In October 2010, the Food and Drug Administration also approved another second-generation tyrosine kinase inhibitor, dasatinib (Sprycel), for the treatment of newly diagnosed CML patients in the chronic phase. The FDA approval of both of these newer drugs was based on phase 3 clinical trials comparing dasatinib or nilotinib therapy with treatment by imatinib. In both trials, patients who received one of the newer drugs had higher rates of complete cytogenetic response, meaning a complete disappearance of cells that contain the Philadelphia chromosome.

Both drugs-which were previously approved by the FDA to treat CML that no longer responds to or is resistant to imatinib-are more potent than imatinib. In addition, fewer mutations in the Bcr/Abl gene appear capable of conferring resistance to these drugs than to imatinib.

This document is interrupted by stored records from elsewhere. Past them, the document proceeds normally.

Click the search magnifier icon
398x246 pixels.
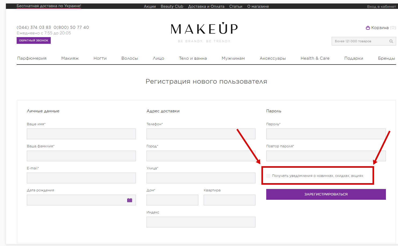click(x=391, y=41)
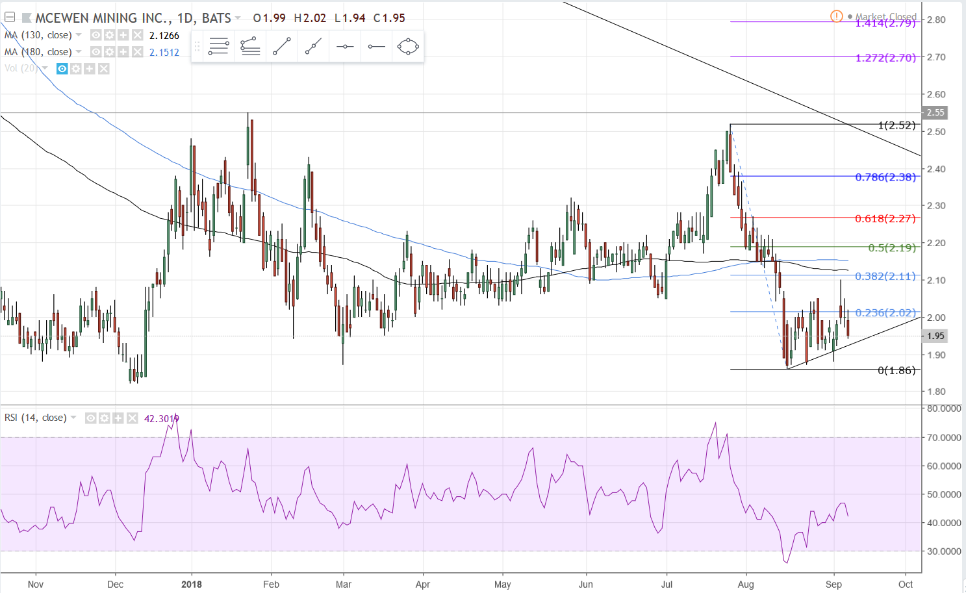
Task: Expand the MA (130, close) dropdown arrow
Action: (x=79, y=35)
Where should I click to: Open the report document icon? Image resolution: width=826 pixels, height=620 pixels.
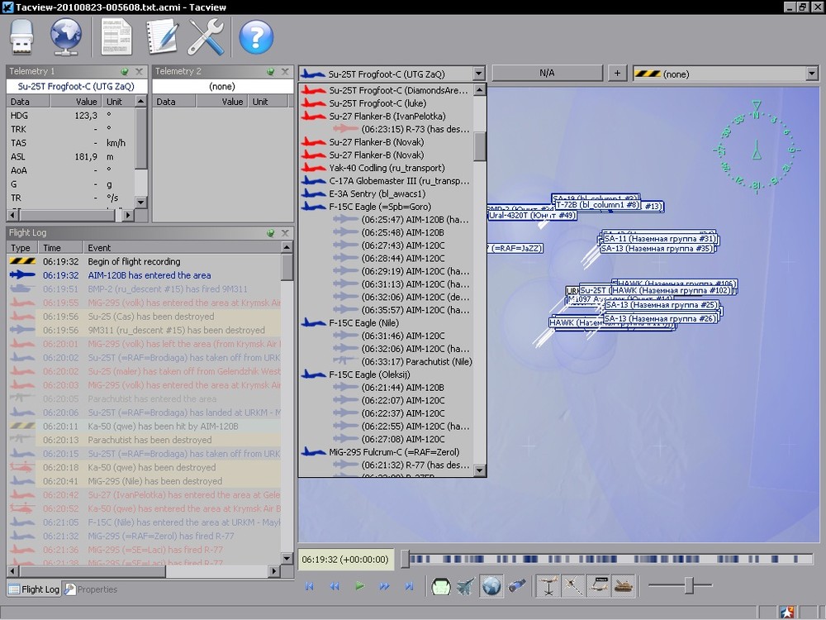coord(116,37)
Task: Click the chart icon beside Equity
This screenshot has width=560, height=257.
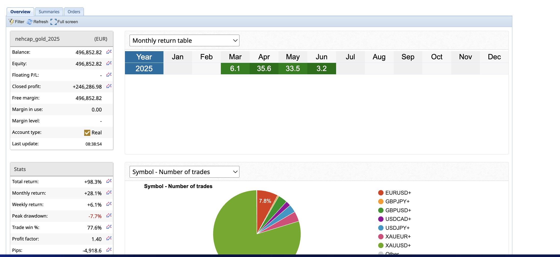Action: tap(109, 63)
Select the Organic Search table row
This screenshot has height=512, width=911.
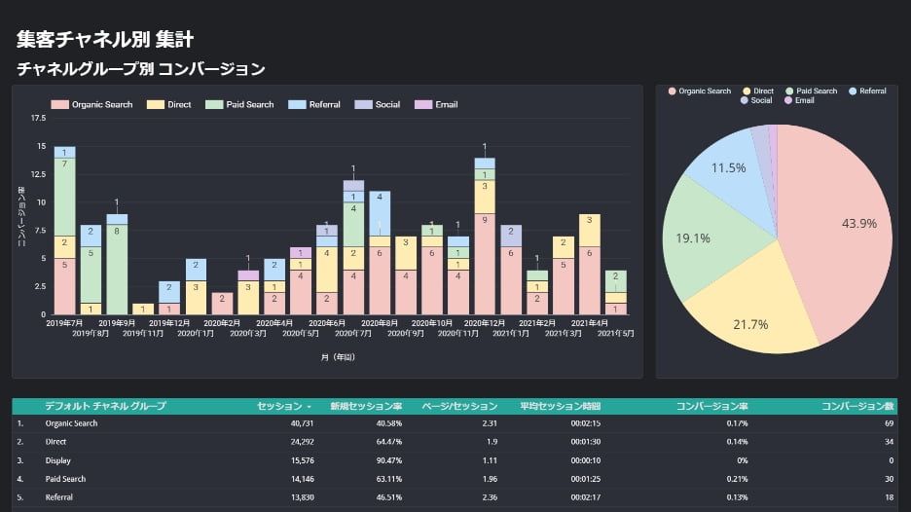[455, 423]
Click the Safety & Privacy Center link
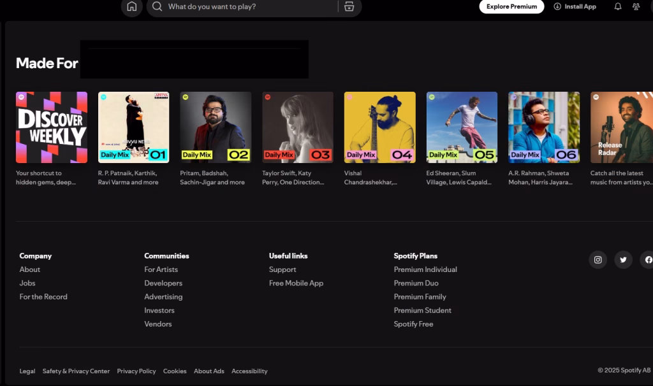This screenshot has width=653, height=386. (77, 371)
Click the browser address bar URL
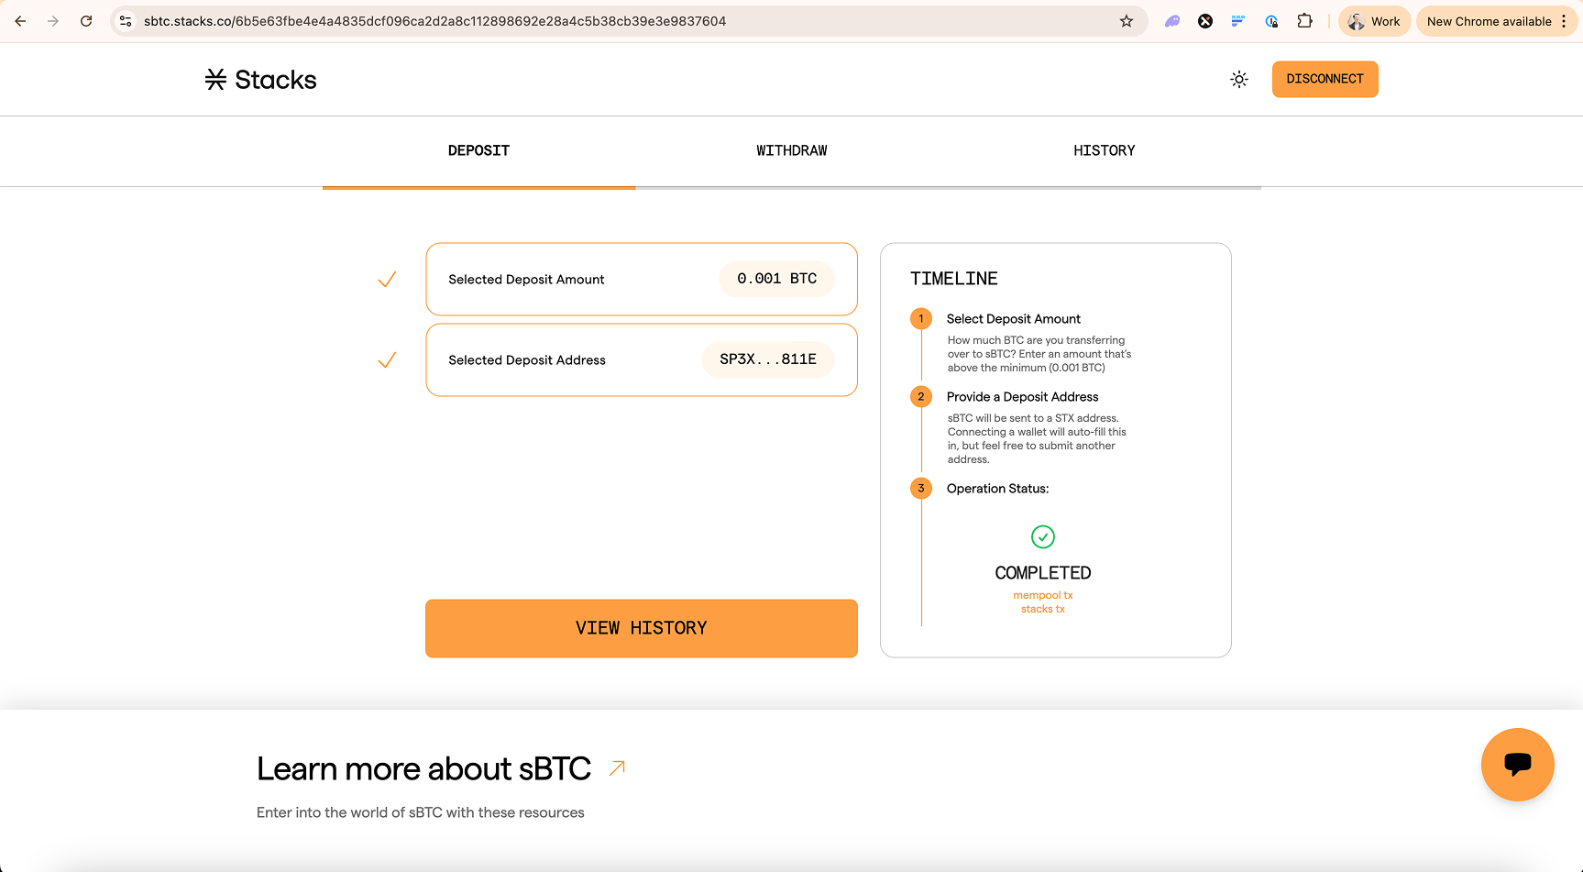This screenshot has height=872, width=1583. (434, 21)
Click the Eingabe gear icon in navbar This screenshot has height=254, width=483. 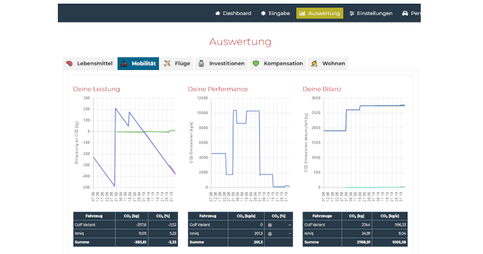click(263, 13)
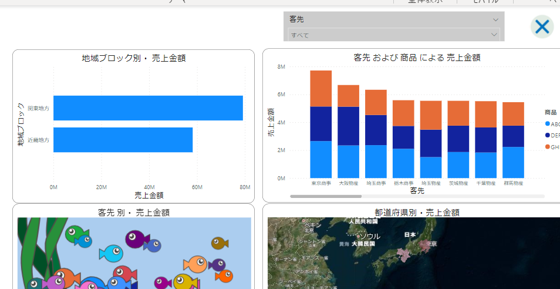The height and width of the screenshot is (289, 560).
Task: Click the green and blue fish pair at the top
Action: coord(77,235)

Although one of the two clinical studies of these drugs showed statistically significant decreased rates of progression to the accelerated or blastic phase of CML, which may ultimately translate into improved survival, the follow-up period with nilotinib and dasatinib has not been long enough to detect and confirm this prolonged survival with these agents. The preferred initial treatment for newly diagnosed patients with chronic-phase CML could now be any one of these tyrosine kinase inhibitors.

Treatment options for CML patients in the accelerated phase of the disease include bone marrow transplantation, imatinib, interferon-alpha and high-dose cytarabine. Options for blase'-phase therapy include imatinib and chemotherapy.